Source excerpt:
┌──
# Decoder for Atlas Silver



## SP Shawn (Mar 13, 2017)

I have a Atlas Silver U30 that is sound equipped and DCC ready. I installed a Digitrax DH166P decoder in the 8 pin slot and the loco only goes fwd/rev
any thoughts


----------



## DavefromMD (Jul 25, 2013)

Atlas Silver Locomotives do not have sound. They are DCC ready. You added the DH166P decoder which controls lights, direction, and speed only. That is all that a non sound DCC locomotive can do.

If you want sound, you have to install a DCC sound decoder and a speaker.


----------



## SP Shawn (Mar 13, 2017)

Got it 
thanks for the info. i do see the area on the chassis where the speaker should go.
i guess i have to program the CV's for lights to work


----------



## rickbz28 (Jan 10, 2016)

F0 should turn the lights on and off.


----------



## DavefromMD (Jul 25, 2013)

No need to program CVs for the lights. As Rickbz28 said, your function 0 key will turn the lights on and off. That is the default function for headlights. If you have an NCE Powercab, there is a button for headlights. Check the documentation that came with the locomotive and the decoder for any other capabilities - some have a function key that dims and brightens the lights, sort of like low and high beam on a car.
└──
Task instructions:
1) List the usernames of everyone who posted in the forum thread about the Atlas Silver decoder, naming each person once.
2) Resume the forum thread about the Atlas Silver decoder, starting right after its final post.
The rows that come next have nothing to do with the thread above.

Material provided:
┌──
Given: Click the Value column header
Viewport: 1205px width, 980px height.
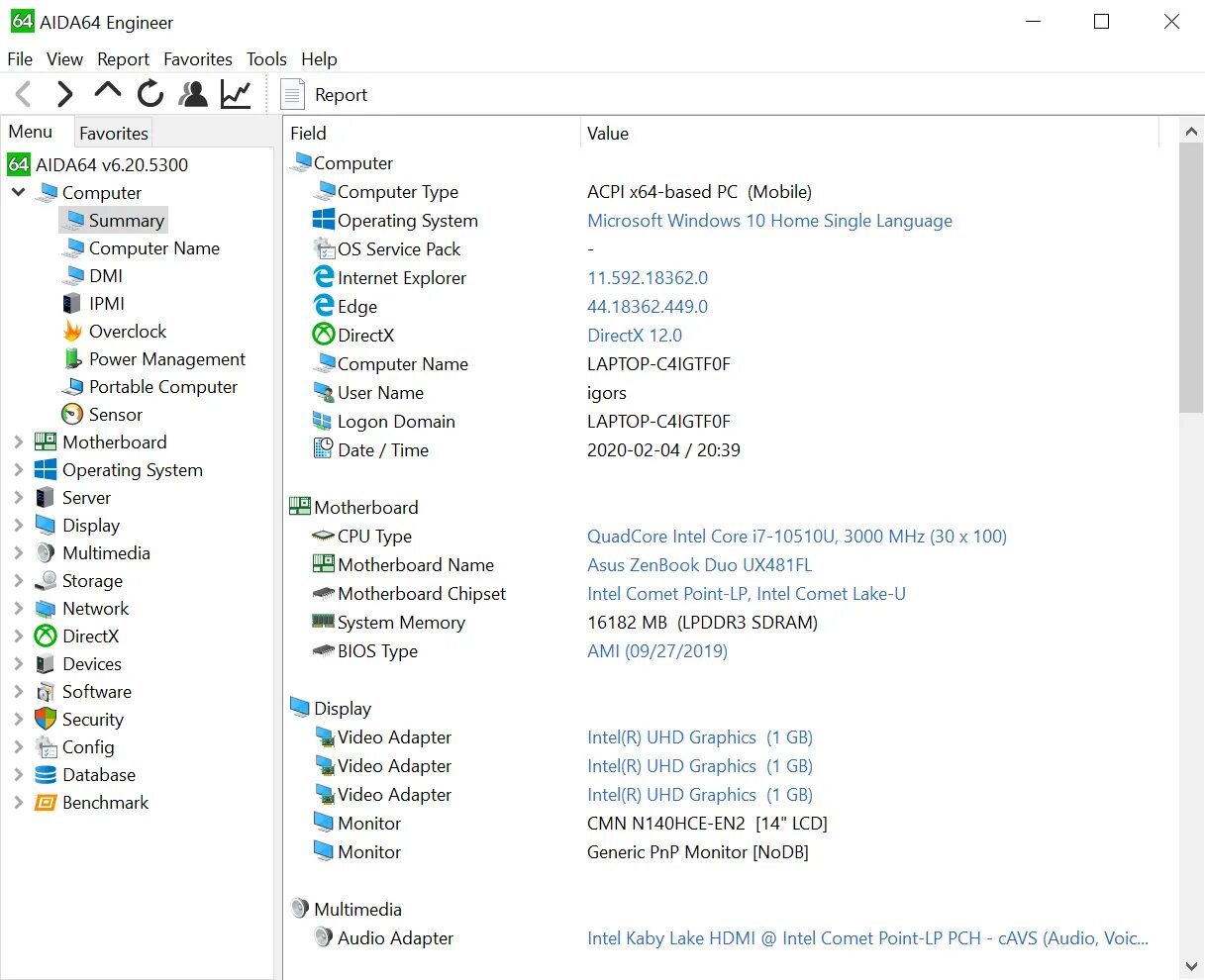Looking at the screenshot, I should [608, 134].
└──
┌──
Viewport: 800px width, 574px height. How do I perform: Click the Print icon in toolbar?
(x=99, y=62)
└──
┌──
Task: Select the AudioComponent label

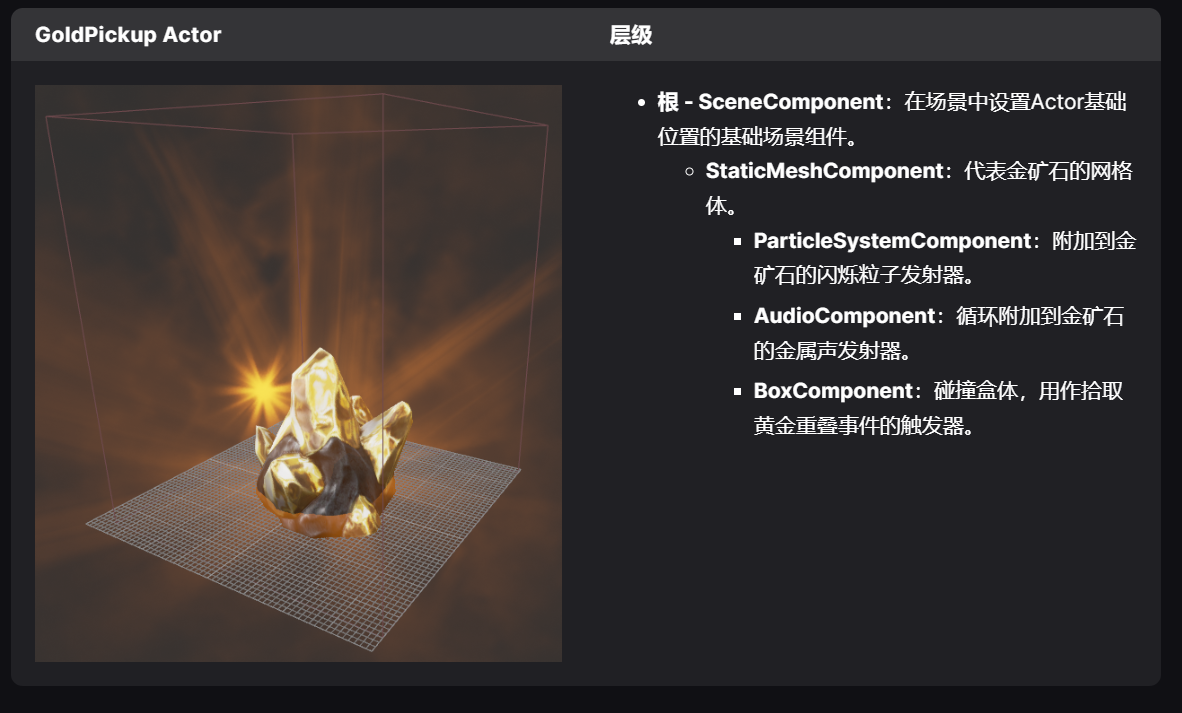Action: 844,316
└──
Responses to the tasks:
1) SP Shawn, DavefromMD, rickbz28

2)
----------



## SP Shawn (Mar 13, 2017)

thank Y'all for the feedback 
working on it. no lights yet !!!
using MRC Advance2 wireless system


----------



## rickbz28 (Jan 10, 2016)

On an MRC Prodigy system the 0 key should turn the lights on and off.That is the system I use.You might need to do a decoder reset. With a Digitrax decoder you need to put the loco on your programming track and set cv8 to a value of 8.


----------



## SP Shawn (Mar 13, 2017)

thank you 
i have done the reset 2x and not much luck. i am in contact with Digitrax


----------



## CTValleyRR (Jul 26, 2014)

Another couple of possibilities:

1) The light is not wired correctly.

2) As part of the "decoder install" process, you needed to insert a resistor into the headlight wiring. I have several Proto 1000 / Walthers Mainline locomotives that are like this. If this is the case, you may have fried the light.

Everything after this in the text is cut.